In order to be eligible for a grant of pretrial diversion, a defendant must meet all of the following criteria:

(1) Court is satisfied that the defendant suffers from a mental disorder identified in the most recent edition of the “Diagnostic and Statistical Manual of Mental Disorders,” including bipolar disorder, schizophrenia, schizoaffective disorder, or post-traumatic stress disorder. The defense must provide evidence of the defendant’s mental disorder and must include a recent diagnosis by a qualified mental health expert.

(2) The court must be satisfied that the defendant’s mental disorder played a significant role in the commission of the charged offense. The court must conclude that the defendant’s mental disorder “substantially contributed” to the defendant’s involvement in the offense.

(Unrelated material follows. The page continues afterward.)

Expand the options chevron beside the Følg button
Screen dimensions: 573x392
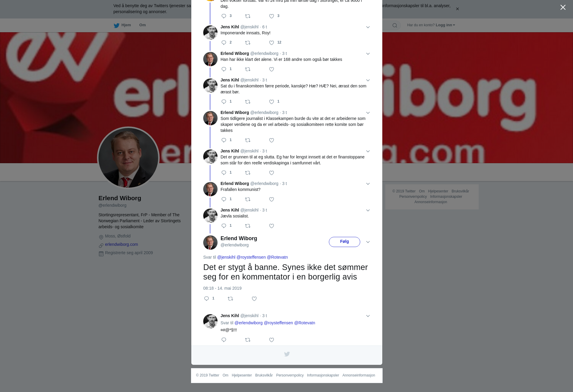[368, 242]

(3) A qualified mental health expert opines that the defendant’s symptoms motivating the criminal behavior would respond to mental health treatment.

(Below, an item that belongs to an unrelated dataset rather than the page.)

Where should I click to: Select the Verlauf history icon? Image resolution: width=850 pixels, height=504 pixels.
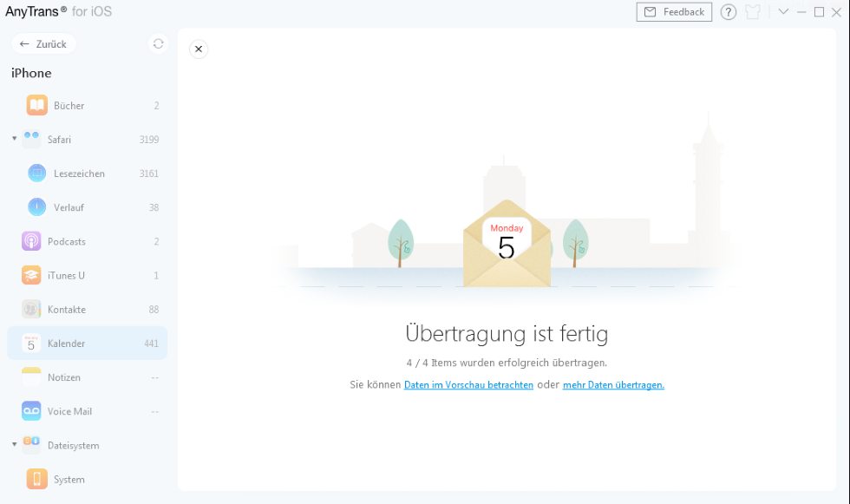36,207
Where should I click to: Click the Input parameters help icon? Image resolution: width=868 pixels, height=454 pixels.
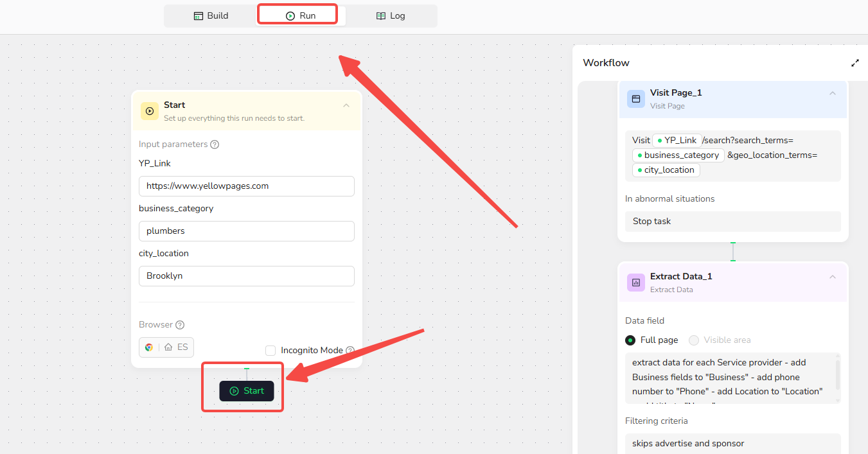(215, 144)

(4) Defendant consents to diversion and waives his or her right to a speedy trial.

(5) The defendant agrees to comply with treatment as a condition of diversion.

(6) The court is satisfied that the defendant will not pose an unreasonable risk of danger to public safety as denied in Section 1170.18, if treated in the community.

“Pretrial diversion” under this Section means the postponement of prosecution, temporarily or permanently, to allow the defendant to undergo mental health treatment. A defendant may be referred to a mental health treatment program using either inpatient or outpatient mental health resources. The court must approve the proposed treatment program, with input from the parties, and the agency must accept responsibility for the defendant’s treatment and provide regular reports to the defense, prosecution, and the court.

The period a defendant may be diverted shall be no longer than two years and a hearing shall be held to determine whether criminal proceedings shall be reinstated under the following circumstances:

(1) The defendant is charged with an additional misdemeanor alleged to have been committed during pretrial diversion and it reflects a propensity for violence.

(2) Defendant is charged with an additional felony during the pretrial diversion.

(3) The defendant is engaged in conduct rendering him or her unsuitable for diversion.

(4) A qualified mental health expert opines that the defendant: (a) is performing unsatisfactorily or (2) the defendant is gravely disabled.

If the defendant has performed satisfactorily in the diversion program, then at the end of the period of diversion, the court must dismiss the defendant’s criminal charges. Upon successful completion, the arrest upon which the diversion was based shall be deemed never to have occurred and a defendant can indicate in a response to any question concerning his or her prior criminal record that he or she was not arrested or diverted for the offense, with some exceptions.

It is clear that through AB-1810, the Legislature is seeking to provide a method for defendants suffering from mental health diagnoses to avoid criminal records and punishment for crimes committed as a result of their mental health disorders.